Selon le professeur Bronk, les bombes planantes ne coûtent que 20 000 ou 30 000 dollars chacune. Elles peuvent être lancées à des dizaines de kilomètres de leur cible et sont difficiles à abattre, sauf avec les missiles de défense aérienne les plus sophistiqués.
L'Ukraine utilise également des bombes planantes fournies par les États-Unis et la France, telles que l'arme à longue portée Joint Standoff Weapon. Elle a également créé ses propres bombes en attachant des ailes à des bombes de petit diamètre fabriquées aux États-Unis, qui transportent environ 200 kg d'explosifs.
Cependant, elle possède moins de bombes planantes que la Russie.
Guerre électronique : Un moyen bon marché de neutraliser les armes les plus coûteuses
La guerre électronique a été utilisée de manière plus intensive que jamais dans le conflit entre la Russie et l'Ukraine.Des milliers de soldats de chaque camp travaillent dans des unités spécialisées, essayant de désactiver les drones et les systèmes de communication de l'autre camp, et de faire tomber les missiles ennemis hors de leur cible.

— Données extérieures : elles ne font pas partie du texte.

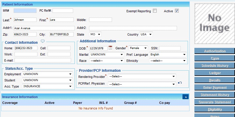The width and height of the screenshot is (235, 117).
Task: Click the Authorization button
Action: (x=215, y=51)
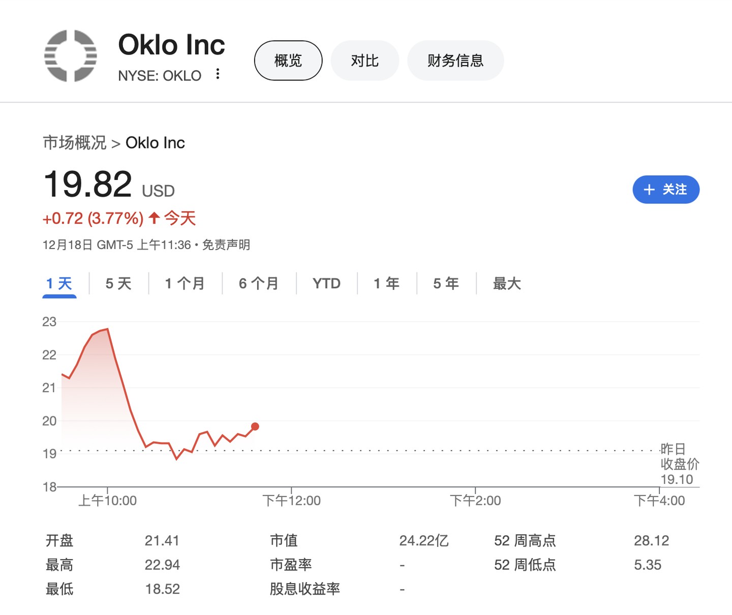Switch chart to 1 个月 range
Image resolution: width=732 pixels, height=615 pixels.
point(185,283)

Les forces russes disposent de systèmes tels que le Zhitel, qui peut désactiver toutes les communications par satellite, les communications radio et les signaux de téléphonie mobile dans un rayon de plus de 10 km. Il surpasse les ondes radio qu'ils utilisent en émettant d'énormes impulsions d'énergie électromagnétique.
Grâce à l'unité Shipovnic-Aero, les forces russes peuvent abattre un drone à 10 km de distance. Ce système permet également de localiser les pilotes de drones et d'envoyer les coordonnées aux unités d'artillerie afin qu'elles puissent leur tirer dessus.
Selon Marina Miron, du département d'études sur la guerre du King's College de Londres, les nations occidentales ont sans doute été choquées de voir avec quelle facilité les systèmes de guerre électronique russes ont mis hors service des missiles de haute technologie tels que le Himars en Ukraine.
« Il s'agit d'une guerre asymétrique », explique-t-elle. « Les forces de l'OTAN peuvent disposer d'armes techniquement supérieures à celles de la Russie, mais cette dernière a montré qu'elle pouvait utiliser un kit électronique relativement bon marché pour les neutraliser.
Duncan McCrory, du Freeman Air & Space Institute du King's College de Londres, estime que les chefs militaires des pays de l'OTAN doivent tirer des leçons de la manière dont la Russie mène sa guerre électronique en Ukraine.
« Ils doivent former leurs troupes à la manière d'opérer lorsqu'elles sont traquées par des drones et que l'ennemi est à l'écoute de chaque signal radio qu'elles envoient », explique-t-il.
« La guerre électronique ne peut plus être traitée après coup. Elle doit être prise en compte lors de l'élaboration des tactiques, de l'entraînement et des nouveaux systèmes d'armes.